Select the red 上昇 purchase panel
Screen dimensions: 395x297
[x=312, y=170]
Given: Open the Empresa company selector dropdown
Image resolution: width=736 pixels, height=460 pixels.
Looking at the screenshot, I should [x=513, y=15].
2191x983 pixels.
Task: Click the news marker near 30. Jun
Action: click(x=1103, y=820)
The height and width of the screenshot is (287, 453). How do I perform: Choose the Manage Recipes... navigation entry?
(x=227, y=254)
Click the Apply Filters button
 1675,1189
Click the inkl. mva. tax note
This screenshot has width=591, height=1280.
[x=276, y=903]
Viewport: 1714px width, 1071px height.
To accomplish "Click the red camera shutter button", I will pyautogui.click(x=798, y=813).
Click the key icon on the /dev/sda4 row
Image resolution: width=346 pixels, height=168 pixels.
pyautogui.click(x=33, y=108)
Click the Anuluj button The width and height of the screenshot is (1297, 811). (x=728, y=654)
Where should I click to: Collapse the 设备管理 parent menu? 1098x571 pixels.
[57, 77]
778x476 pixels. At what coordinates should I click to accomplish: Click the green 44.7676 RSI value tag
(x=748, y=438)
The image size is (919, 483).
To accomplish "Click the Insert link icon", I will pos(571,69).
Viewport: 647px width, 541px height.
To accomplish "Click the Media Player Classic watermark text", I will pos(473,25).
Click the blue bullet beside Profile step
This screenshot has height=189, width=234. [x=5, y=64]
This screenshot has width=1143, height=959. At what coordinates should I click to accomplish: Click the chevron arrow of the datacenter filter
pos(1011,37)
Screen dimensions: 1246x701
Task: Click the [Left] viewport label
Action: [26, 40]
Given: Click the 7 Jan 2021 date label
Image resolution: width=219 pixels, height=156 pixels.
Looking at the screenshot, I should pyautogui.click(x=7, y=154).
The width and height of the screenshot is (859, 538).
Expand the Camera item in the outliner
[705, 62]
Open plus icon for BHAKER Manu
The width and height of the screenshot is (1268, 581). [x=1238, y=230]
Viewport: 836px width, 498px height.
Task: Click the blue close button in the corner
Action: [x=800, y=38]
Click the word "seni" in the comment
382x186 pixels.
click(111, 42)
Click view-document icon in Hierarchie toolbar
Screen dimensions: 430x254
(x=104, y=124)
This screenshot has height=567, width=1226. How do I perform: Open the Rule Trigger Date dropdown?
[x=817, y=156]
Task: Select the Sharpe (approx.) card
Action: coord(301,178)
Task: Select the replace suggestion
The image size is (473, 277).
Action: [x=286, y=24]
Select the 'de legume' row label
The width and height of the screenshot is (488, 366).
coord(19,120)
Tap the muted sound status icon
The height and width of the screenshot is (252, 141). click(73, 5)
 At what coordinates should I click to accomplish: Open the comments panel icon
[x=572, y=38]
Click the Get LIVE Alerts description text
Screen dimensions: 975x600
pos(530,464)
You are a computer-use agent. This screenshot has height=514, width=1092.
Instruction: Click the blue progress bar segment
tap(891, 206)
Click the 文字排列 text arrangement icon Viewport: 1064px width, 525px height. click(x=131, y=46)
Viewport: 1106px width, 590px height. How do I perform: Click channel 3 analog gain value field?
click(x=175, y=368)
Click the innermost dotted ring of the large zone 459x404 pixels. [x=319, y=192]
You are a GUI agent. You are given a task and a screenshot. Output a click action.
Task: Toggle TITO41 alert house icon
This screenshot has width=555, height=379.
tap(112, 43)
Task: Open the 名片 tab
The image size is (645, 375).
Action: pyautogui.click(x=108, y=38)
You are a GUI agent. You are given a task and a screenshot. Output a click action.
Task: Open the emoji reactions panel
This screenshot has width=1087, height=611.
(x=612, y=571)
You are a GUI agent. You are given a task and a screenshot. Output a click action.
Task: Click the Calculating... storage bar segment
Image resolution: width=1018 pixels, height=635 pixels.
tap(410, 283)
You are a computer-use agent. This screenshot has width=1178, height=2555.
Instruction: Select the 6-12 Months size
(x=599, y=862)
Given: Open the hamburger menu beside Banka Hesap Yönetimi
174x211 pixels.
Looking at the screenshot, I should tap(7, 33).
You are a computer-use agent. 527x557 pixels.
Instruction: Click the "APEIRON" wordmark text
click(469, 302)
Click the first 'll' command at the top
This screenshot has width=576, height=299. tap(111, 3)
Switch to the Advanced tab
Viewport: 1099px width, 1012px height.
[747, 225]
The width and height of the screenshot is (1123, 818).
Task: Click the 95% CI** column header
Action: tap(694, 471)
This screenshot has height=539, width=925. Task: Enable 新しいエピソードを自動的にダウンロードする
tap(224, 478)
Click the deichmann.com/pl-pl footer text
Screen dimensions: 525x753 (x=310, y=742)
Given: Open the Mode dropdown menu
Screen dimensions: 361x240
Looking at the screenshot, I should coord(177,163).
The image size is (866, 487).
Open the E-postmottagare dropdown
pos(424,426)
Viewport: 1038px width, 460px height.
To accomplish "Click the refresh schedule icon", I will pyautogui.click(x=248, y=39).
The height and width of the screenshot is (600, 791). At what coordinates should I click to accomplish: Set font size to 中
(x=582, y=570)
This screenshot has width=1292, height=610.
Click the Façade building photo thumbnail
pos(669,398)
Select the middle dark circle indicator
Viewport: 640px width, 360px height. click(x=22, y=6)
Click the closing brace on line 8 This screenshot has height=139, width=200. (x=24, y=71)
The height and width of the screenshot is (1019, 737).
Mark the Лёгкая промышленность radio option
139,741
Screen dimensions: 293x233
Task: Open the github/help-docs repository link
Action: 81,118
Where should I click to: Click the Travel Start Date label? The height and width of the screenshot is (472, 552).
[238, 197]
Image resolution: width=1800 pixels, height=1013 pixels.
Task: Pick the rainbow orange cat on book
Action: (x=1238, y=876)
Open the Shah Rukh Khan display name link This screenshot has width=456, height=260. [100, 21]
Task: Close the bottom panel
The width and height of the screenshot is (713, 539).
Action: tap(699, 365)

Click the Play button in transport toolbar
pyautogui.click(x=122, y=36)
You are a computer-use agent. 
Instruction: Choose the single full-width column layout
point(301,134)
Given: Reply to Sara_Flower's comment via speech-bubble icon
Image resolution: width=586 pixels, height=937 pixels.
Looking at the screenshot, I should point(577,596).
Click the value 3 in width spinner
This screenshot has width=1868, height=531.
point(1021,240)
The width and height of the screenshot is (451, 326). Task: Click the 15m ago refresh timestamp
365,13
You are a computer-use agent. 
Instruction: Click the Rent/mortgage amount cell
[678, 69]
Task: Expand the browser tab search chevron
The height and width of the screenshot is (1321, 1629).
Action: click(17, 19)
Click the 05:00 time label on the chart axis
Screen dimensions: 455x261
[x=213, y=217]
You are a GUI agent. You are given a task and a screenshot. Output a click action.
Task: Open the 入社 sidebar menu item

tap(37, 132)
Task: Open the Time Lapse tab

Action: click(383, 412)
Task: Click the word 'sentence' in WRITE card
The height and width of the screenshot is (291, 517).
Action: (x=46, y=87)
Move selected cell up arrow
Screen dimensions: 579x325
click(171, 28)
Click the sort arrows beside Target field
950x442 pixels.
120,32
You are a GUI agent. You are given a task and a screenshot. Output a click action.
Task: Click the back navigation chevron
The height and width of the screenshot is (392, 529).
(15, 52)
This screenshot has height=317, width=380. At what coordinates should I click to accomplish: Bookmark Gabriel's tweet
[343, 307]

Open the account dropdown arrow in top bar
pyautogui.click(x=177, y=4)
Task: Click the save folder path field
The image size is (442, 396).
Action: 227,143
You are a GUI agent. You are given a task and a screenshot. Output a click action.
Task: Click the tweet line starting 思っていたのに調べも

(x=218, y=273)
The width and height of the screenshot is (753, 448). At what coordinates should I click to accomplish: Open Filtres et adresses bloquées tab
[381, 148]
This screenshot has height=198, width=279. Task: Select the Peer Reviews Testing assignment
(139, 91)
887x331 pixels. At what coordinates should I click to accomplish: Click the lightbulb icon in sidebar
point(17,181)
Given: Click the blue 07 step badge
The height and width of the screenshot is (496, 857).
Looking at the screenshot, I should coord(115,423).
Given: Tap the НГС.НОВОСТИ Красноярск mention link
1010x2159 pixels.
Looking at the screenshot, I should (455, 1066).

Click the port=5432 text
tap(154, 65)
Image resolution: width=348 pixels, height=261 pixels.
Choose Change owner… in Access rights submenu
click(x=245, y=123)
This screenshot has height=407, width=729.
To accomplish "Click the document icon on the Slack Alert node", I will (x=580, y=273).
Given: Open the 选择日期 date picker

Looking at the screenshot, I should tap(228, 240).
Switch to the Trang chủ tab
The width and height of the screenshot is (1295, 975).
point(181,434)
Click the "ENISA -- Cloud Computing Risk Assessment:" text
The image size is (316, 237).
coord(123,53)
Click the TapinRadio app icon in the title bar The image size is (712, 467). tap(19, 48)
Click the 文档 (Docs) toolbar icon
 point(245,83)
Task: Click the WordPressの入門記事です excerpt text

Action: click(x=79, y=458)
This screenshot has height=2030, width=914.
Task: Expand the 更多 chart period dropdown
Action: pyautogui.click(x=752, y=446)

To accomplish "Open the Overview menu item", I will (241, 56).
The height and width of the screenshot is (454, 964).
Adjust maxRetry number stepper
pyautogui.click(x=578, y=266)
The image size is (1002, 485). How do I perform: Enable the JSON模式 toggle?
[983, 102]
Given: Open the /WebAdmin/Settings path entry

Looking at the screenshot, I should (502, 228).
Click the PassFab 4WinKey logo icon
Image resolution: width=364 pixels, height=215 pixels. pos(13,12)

====

EXERCISE PROMPT
For the material above, state the number of lines that include the word "computer". Leave out everything else.

RESULT OF THIS EXERCISE
5